Bülent Arınç’ın BM toplantısındaki “utandıran” açıklamaları az sayıda gazetenin birinci sayfasına girebildi.
29.01.2015
Başbakan Yardımcısı Bülent Arınç, Cenevre’deki BM toplantısında, insan hakları, yargı bağımsızlığı ve basın özgürlüğü ile ilgili eleştirileri yanıtladı.

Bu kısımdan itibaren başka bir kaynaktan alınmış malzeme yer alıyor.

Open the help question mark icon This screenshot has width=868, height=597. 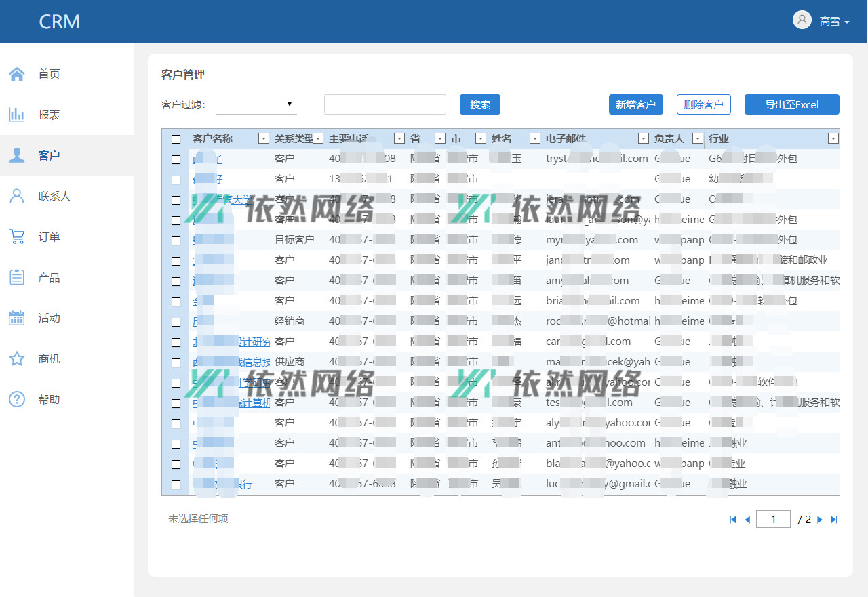pyautogui.click(x=17, y=399)
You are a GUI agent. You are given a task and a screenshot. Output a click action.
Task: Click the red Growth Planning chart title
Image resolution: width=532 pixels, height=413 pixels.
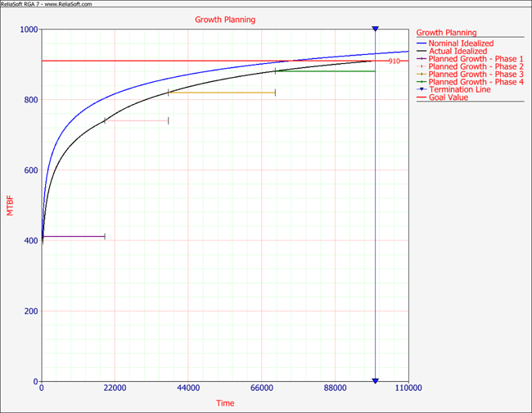coord(224,19)
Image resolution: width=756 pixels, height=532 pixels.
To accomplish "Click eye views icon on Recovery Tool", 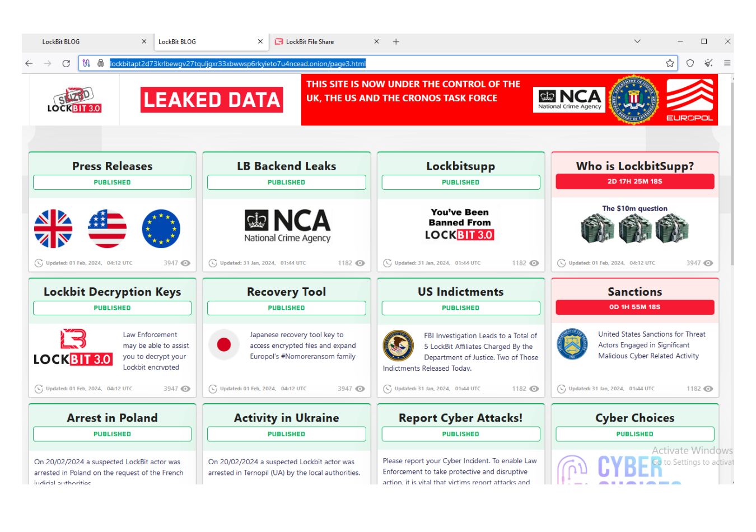I will tap(360, 389).
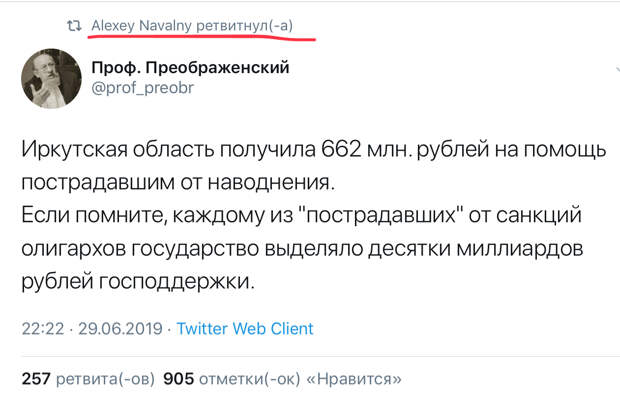Screen dimensions: 620x393
Task: Open the 905 likes count
Action: (179, 379)
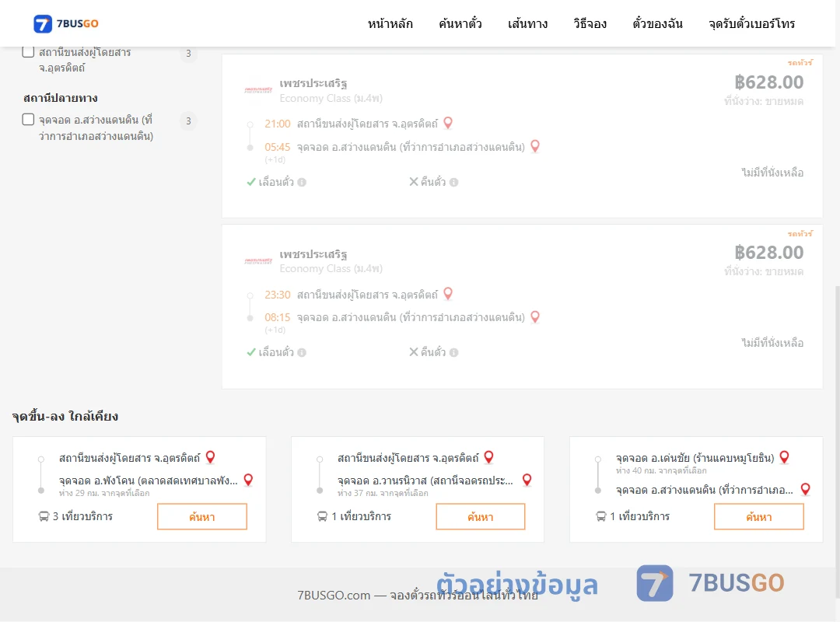This screenshot has width=840, height=622.
Task: Open map pin for 05:45 arrival stop
Action: tap(534, 146)
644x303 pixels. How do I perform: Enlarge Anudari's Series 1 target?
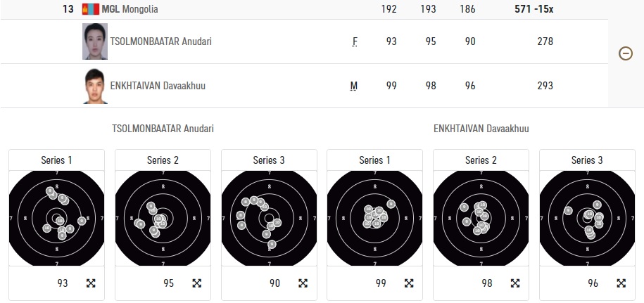click(x=91, y=283)
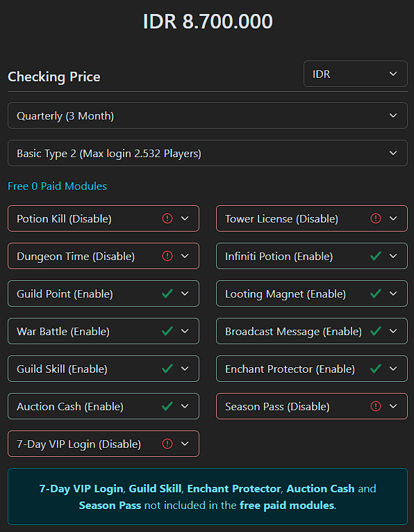
Task: Click the warning icon on 7-Day VIP Login
Action: (167, 444)
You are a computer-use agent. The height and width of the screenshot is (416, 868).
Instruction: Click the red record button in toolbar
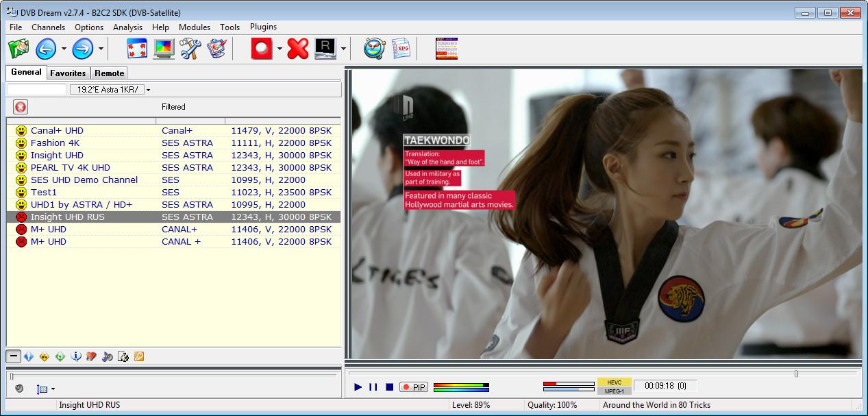(x=262, y=49)
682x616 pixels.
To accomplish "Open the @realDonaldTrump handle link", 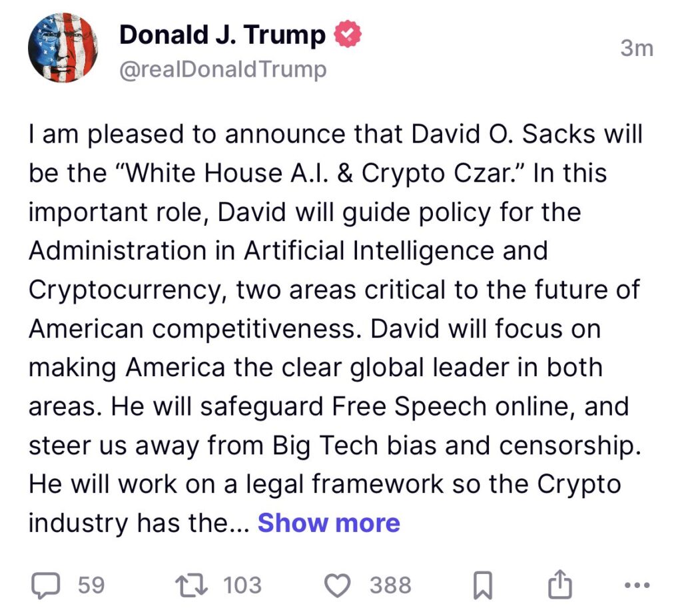I will 222,69.
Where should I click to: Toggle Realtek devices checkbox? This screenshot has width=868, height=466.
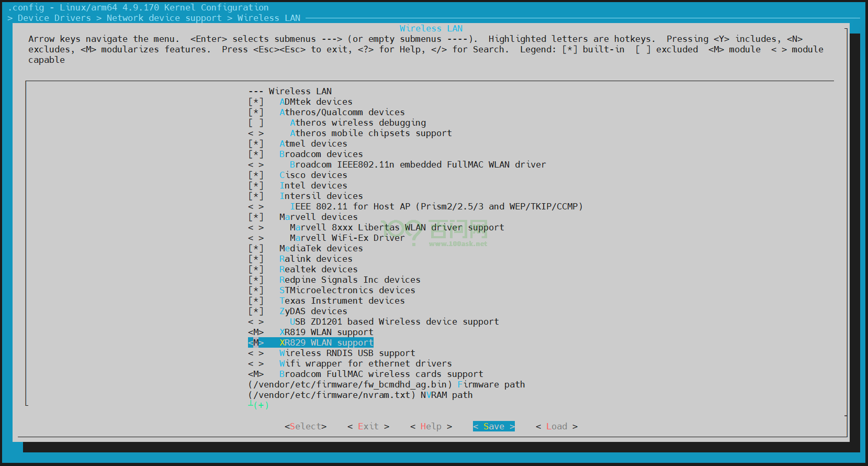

Cumhuriyet manşetin altında yer ayırdığı habere, “Utandıran yanıtlar” başlığını attı ve “BM İnsan Hakları Konseyi Evrensel Periyodik İzleme Toplantısı’nda, Türkiye’nin insan hakları karnesi eleştiri yağmuruna tutuldu. Eleştirileri yanıtlayan Arınç, pembe tablo çizdi. Ali İsmail Korkmaz davasında sanık polise 10 yıl 10 ay hapis cezası verilmesini ‘polis şiddetinin cezasız kalmadığına’ örnek gösteren Arınç, Berkin Elvan’ı vuran ve hala bulunamayan polislerden ise bahsetmedi. Arınç, Türkiye’de basın özgürlüğü alanında ‘tam bir çoğulculuğun hakim olduğunu’ iddia etti” dedi.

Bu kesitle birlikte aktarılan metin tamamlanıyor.